If you thought that Riders of Rohan are peasants on horses, you can forget that... they are, in fact, highly professional and standardized military, based mostly on Anglo-Saxon _fyrd_ (which also influences military of Gondor, though that one is based more on Byzantine _themata_).









Military Organization of Rohan


Organization Riders of Rohan are organized into eoreds, and are professional soldiers: “had no precisely fixed number, but in Rohan it was only applied to Riders, fully trained for war: men s…




militaryfantasy.home.blog


----------



## Olorgando (Mar 27, 2020)

Aldarion said:


> If you thought that Riders of Rohan are peasants on horses, you can forget that... they are, in fact, highly professional and standardized military, based mostly on Anglo-Saxon _fyrd_ (which also influences military of Gondor, though that one is based more on Byzantine _themata_).

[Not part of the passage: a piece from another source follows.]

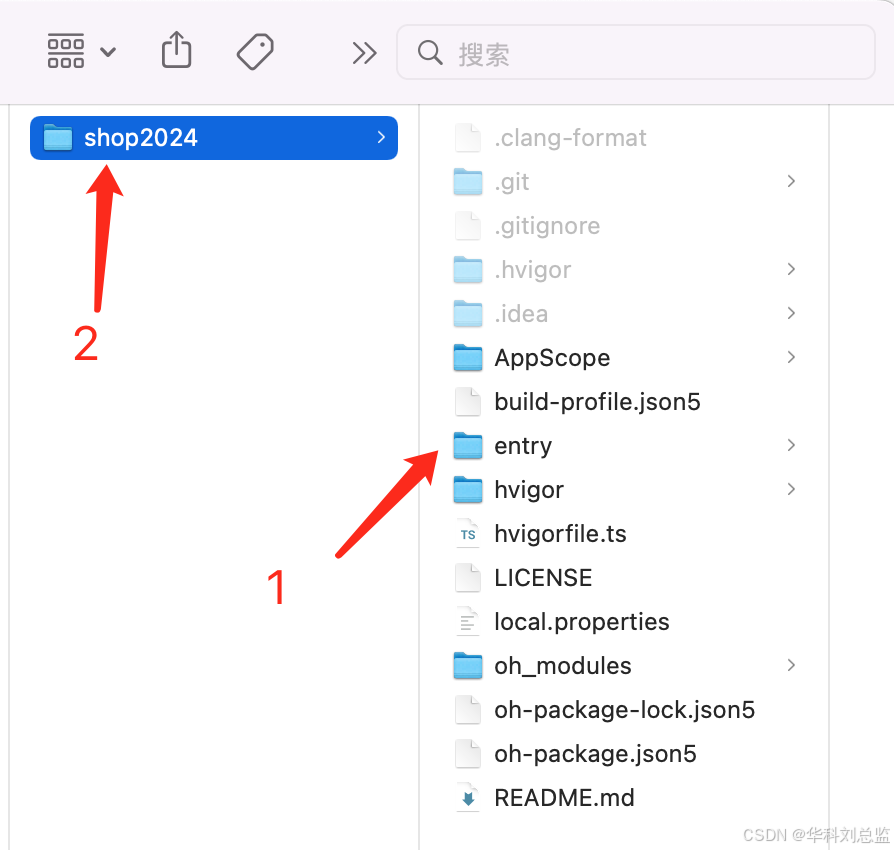Click the Tags toolbar icon
894x850 pixels.
(255, 51)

Thanks for the link, Aldarion.
But I wonder if so close a parallel between Anglo-Saxon military organization and Rohan's is really viable.
There have been comments enough about the Rohirrim being Anglo-Saxons in every respect except for horses. With the A-S having a deep aversion to their use in warfare (thus Hastings 1066).
Is it really feasible to transfer an Anglo-Saxon infantry organization to a cavalry one? The latter would seem to me to need a far greater supporting organization ...
And as to the Rohirrim cavalry being a professional military, meaning exclusively concerned with warfare and twiddling their thumbs (read patrolling the borders) in non-conflict times - this concept does not convince me. I have this notion that a better reference for the Rohirrim might be the organization of the Swiss Army. All highly trained in extended basic training (and reserves exercises held at some regular intervals), but after basic training going back home - taking their full military kit including firearms and ammunition with them! The Swiss-born (1928) Catholic theologian Hans Küng writes something about this in the first (of three) volumes of his memoirs. What good it would have done the Swiss in the face of a determined attack by the Nazis is debatable ...


----------



## Aldarion (Mar 27, 2020)

Olorgando said:


> Thanks for the link, Aldarion.
> But I wonder if so close a parallel between Anglo-Saxon military organization and Rohan's is really viable.
> There have been comments enough about the Rohirrim being Anglo-Saxons in every respect except for horses. With the A-S having a deep aversion to their use in warfare (thus Hastings 1066).
> Is it really feasible to transfer an Anglo-Saxon infantry organization to a cavalry one? The latter would seem to me to need a far greater supporting organization ...
> And as to the Rohirrim cavalry being a professional military, meaning exclusively concerned with warfare and twiddling their thumbs (read patrolling the borders) in non-conflict times - this concept does not convince me. I have this notion that a better reference for the Rohirrim might be the organization of the Swiss Army. All highly trained in extended basic training (and reserves exercises held at some regular intervals), but after basic training going back home - taking their full military kit including firearms and ammunition with them! The Swiss-born (1928) Catholic theologian Hans Küng writes something about this in the first (of three) volumes of his memoirs. What good it would have done the Swiss in the face of a determined attack by the Nazis is debatable ...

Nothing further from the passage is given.